Hematoxylin and Eosin (H&E) Staining
After sacrifice, hearts were harvested and fixed with 4% formalin for 24 h and embedded in paraffin. 5-µm serial sections were stained with H&E. Histological analysis was performed by an experienced pathologist blinded to the experimental groups using an Olympus BX60 microscope (Tokyo, Japan).
Terminal Deoxynucleotidyl Transferase dUTP Nick-end Labeling (TUNEL) Staining
TUNEL staining was performed with an in situ cell death detection kit according to the manufacturer’s instructions. Slides were mounted in DAPI containing Vectashield (Vector) and visualized with an Olympus BX60 microscope (Tokyo, Japan).
Western Blot
The heart tissues were harvested, washed in PBS three times and then homogenized in lysis buffer with protease inhibitors. Protein concentration was determined by bicinchoninic acid assay assay. Samples with 50 µg protein were run on a 10% sodium dodecyl sulfate (SDS)-polyacrylamide gel, and proteins were electrotransferred to PVDF membranes. The membranes were blocked with 5% non-fat milk in PBS for 1 hr and then incubated with primary antibodies at 4 oC overnight. After washing, blots were washed with PBS, and then incubated with the horseradish peroxidase-conjugated secondary antibody for 1 hr. Signals were detected using an ECL kit (Bio-Rad, Hercules, CA, USA).
Microcirculation
A video microscope, namely the sidestream dark field imaging (MicroScan, Microvision Medical, Amsterdam, Netherlands) was used for the observation of the microcirculation.
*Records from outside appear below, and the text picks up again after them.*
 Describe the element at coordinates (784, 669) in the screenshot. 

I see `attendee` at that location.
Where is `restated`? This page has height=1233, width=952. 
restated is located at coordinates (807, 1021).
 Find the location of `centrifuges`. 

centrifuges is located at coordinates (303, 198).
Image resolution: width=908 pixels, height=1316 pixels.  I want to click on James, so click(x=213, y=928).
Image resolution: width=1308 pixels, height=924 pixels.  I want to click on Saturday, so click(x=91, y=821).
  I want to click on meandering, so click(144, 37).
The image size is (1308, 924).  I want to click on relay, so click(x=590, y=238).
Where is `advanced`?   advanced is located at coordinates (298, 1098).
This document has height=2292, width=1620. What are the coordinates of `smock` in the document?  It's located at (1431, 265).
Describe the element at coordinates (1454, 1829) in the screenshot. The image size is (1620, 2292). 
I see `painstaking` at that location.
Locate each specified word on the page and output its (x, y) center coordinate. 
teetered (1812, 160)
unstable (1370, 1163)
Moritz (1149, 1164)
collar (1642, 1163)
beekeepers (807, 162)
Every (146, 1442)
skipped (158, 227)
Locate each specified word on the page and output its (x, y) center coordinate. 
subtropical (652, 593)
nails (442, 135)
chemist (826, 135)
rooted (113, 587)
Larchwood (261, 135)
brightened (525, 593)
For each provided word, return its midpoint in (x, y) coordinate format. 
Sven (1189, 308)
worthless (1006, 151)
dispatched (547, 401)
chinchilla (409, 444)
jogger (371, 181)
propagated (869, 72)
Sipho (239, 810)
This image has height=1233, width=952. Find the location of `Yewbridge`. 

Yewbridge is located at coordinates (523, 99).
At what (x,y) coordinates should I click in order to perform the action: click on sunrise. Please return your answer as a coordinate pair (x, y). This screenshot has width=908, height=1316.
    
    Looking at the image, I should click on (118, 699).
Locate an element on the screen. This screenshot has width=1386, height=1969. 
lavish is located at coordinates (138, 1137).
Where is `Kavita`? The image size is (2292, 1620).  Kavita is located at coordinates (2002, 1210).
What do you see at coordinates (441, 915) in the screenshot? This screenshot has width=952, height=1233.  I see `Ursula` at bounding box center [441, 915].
Shortly, a handheld video microscope emits stroboscopic green light, which is absorbed by the erythrocytic hemoglobin and released back immediately. The images of the erythrocytes moving in the micro-vessels are transmitted to the camera through the microscope, thereby obtaining a non-invasive real-time image of the microcirculation. The microcirculation of the experimental animals at 0, 1, 2, 4, and 6 hr after ROSC was recorded by manual operation. In order to observe the intestinal microcirculation, 2–3 cm segment of jejunum has been isolated. Additionally, it has been coated with gauze soaked in warm saline. The mesentery on the serosal side was used as an observing region to evaluate intestinal microcirculation. After the observation, the intestine was back to the peritoneal cavity. The abdominal wall was sutured, and the skin incision was closed through the mode of a wound clip. The images were stored and analyzed offline using AVA-Automated Vascular Analysis 3.1 (Microvision Medical) to obtain Perfused vessel density (PVD) and microvascular flow index (MFI) parameters. These parameters were calculated for microvessels (≤ 20 µm in diameter). For PVD, microvessels were classified as either perfused (hyperdynamic, continuous or slow blood flow in the vessels) or non-perfused (intermittent or no blood flow) based on the microcirculation. For the quantification of MFI, the images were put into four parts. In addition, the microcirculatory condition was shown in a scheduled scale.
Statistical Analysis
Data were presented as mean ± SD and analyzed by SPSS 17.0 (SPSS Inc, Chicago, IL, USA). Data between two groups were compared using the Student’s t-test; data among multiple groups were compared using one-way analysis of variance (ANOVA). A value of p < 0.05 was considered significant difference.